The outsourcing of memo fields into individual files can indeed be a practical and flexible alternative in modern systems and might better suit your DMS system.
That is exactly what I’m working on: a project where I create an index file from all the words in a directory. The index file follows the pattern: Word[TAB]Filename. My system is already working very well, but I wanted to share my approach and at the same time ask if anyone else is working on something similar. I’d love to exchange ideas and learn from your experiences!
My Solution Overview
One-time Creation of the Index File
I scan the directory and extract all words from the files.
For each word, I create an entry in the format Word[TAB]Filename and save everything in a main index file.
Ongoing Operation
During operation, the index file must be updated whenever files are deleted, edited, or added. My approach is as follows:
A. Deleting a File
I search the index file for all entries containing the filename.

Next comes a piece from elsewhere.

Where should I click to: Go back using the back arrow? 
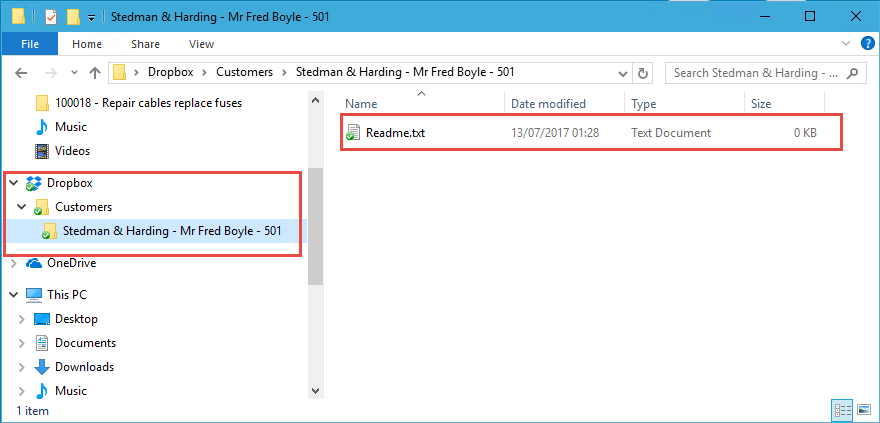point(22,72)
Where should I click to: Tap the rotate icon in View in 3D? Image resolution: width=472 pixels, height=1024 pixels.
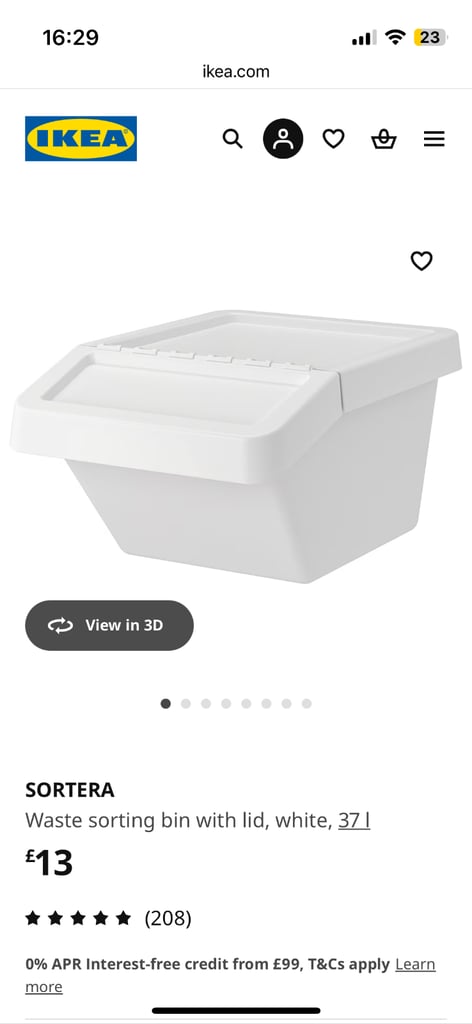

These entries are removed from the index file.
B. Editing a File
First, I delete all entries in the index file that contain the filename.
Then I create a temporary index file with new entries from the edited file.
Finally, I append the temporary index file to the main index file.
C. Adding a New File
I create a temporary index file with entries from the new file.
This temporary index file is appended to the main index file.
Why This Approach?
Simplicity: The approach is easy to understand and implement.
Consistency: By deleting and recreating entries during edits, the index file always remains up to date.
Flexibility: Temporary index files allow changes to be processed in isolation before being merged into the main index file.
PS: Here’s a test
Just for info: the search is performed across 276,748 TXT files.
I split the forums DBF into individual memo files.
Search completed. Elapsed time: 0.9403415 seconds
Writing hash content to 'c:\search_results\results.txt'...
Results have been written to 'c:\search_results\results.txt'.
Writing matches with coverage to 'c:\search_results\matches_with_coverage.txt'...
Matches with coverage have been written to 'c:\search_results\matches_with_coverage.txt'.